──────── DATA TO PROCESS

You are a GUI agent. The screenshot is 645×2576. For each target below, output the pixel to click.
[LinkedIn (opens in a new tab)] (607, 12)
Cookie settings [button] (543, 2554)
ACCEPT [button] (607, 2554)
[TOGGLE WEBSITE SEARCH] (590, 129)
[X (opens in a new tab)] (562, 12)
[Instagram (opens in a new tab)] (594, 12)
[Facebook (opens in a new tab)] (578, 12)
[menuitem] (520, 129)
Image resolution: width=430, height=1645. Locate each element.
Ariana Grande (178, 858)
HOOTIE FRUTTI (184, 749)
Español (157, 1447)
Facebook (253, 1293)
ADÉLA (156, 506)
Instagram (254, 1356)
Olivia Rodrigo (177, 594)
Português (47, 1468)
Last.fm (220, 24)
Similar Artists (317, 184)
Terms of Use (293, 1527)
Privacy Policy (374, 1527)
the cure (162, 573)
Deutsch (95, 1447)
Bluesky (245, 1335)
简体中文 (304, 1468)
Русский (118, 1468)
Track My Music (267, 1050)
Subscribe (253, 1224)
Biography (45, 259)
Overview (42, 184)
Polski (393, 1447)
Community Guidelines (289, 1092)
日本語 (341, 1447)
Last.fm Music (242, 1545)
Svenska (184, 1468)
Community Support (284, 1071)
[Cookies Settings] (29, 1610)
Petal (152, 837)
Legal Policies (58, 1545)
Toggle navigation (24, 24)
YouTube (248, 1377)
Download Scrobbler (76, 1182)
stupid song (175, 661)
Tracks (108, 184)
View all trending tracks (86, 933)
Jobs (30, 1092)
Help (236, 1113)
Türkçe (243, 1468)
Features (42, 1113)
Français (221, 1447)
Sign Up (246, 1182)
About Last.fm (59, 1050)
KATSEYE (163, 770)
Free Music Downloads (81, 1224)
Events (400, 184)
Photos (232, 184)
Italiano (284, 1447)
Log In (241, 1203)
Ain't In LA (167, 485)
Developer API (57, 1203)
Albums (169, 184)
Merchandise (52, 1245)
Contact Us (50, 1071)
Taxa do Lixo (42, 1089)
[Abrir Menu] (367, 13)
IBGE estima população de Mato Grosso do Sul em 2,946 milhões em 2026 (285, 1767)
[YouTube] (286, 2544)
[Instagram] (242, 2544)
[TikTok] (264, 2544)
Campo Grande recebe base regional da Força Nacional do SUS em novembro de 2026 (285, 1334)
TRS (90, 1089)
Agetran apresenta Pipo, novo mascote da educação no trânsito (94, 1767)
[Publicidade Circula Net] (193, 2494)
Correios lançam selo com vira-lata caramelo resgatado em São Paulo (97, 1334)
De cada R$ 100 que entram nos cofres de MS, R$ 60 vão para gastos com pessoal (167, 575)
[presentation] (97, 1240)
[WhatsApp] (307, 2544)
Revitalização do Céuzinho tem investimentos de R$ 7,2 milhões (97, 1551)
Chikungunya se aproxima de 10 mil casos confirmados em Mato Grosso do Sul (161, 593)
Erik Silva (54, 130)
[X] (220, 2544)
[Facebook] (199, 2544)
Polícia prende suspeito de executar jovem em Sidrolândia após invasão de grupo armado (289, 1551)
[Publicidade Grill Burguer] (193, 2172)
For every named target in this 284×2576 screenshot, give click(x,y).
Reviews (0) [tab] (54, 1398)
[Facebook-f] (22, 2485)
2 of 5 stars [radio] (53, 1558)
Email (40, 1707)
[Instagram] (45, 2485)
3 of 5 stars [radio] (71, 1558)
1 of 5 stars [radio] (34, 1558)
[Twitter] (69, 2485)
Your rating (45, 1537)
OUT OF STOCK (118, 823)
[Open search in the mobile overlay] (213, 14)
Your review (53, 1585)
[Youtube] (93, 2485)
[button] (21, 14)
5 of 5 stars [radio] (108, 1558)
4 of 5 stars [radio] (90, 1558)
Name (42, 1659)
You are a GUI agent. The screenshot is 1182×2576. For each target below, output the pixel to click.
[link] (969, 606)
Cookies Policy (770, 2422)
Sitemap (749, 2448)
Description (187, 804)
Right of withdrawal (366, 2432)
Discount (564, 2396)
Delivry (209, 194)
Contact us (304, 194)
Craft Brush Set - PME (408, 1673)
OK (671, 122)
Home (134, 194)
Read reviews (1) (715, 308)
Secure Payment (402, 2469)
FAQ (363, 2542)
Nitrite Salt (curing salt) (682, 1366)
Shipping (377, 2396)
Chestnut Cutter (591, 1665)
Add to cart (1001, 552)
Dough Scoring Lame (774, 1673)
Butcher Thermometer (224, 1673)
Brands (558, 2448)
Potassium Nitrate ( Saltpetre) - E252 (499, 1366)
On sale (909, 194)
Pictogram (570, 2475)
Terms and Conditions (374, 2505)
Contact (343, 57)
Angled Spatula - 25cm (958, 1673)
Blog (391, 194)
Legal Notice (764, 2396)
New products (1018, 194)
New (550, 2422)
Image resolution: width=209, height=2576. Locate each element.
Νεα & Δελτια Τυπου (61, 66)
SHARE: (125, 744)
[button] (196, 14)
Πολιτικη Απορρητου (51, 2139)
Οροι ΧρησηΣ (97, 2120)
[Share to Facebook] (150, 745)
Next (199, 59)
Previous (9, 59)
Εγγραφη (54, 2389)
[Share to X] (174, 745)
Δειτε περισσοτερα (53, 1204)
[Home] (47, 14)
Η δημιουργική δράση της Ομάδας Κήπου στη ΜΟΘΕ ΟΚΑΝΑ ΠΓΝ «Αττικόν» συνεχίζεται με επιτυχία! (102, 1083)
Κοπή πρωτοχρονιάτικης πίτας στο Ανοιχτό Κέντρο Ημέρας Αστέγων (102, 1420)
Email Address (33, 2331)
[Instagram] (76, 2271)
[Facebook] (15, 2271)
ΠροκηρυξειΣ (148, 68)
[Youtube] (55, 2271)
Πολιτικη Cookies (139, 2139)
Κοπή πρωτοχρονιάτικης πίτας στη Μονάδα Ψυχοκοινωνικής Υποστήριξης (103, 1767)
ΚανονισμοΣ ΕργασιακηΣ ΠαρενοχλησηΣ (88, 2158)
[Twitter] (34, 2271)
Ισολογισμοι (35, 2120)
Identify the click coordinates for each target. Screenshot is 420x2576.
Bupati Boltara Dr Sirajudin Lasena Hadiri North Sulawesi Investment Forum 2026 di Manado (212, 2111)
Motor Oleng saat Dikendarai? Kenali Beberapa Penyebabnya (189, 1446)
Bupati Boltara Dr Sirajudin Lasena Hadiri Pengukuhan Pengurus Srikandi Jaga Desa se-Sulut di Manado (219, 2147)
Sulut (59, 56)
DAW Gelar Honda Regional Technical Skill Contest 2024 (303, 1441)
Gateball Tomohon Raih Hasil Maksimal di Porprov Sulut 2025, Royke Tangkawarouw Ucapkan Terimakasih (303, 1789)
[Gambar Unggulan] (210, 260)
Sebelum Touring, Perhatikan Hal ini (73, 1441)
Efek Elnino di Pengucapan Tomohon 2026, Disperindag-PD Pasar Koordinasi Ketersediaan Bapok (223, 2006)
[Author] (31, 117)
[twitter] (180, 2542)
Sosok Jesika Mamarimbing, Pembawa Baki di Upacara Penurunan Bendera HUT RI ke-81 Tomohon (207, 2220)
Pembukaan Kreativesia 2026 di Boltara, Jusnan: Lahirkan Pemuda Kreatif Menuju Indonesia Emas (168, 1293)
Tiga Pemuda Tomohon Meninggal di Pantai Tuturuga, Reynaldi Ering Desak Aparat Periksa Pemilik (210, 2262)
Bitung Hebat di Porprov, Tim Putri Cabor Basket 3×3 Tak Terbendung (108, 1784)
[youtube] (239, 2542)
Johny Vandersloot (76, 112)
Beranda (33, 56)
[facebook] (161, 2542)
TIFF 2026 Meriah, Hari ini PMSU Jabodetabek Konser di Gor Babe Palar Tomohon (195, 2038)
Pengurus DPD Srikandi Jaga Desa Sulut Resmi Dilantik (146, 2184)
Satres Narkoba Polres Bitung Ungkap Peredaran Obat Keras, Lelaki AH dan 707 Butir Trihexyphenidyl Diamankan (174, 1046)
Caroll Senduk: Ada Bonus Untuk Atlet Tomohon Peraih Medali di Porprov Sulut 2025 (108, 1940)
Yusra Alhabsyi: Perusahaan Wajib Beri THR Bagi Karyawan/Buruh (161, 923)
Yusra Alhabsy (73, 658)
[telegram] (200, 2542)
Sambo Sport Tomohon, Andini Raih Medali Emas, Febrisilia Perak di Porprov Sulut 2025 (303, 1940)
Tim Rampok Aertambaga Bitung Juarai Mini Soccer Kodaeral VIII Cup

────────────────

REQUIRED ACTION »
Scan the records above for the string "Cookies", then report every line that contains it.

TASK SOLUTION »
[Cookies Settings] (29, 1610)
Cookies Policy (770, 2422)
Πολιτικη Cookies (139, 2139)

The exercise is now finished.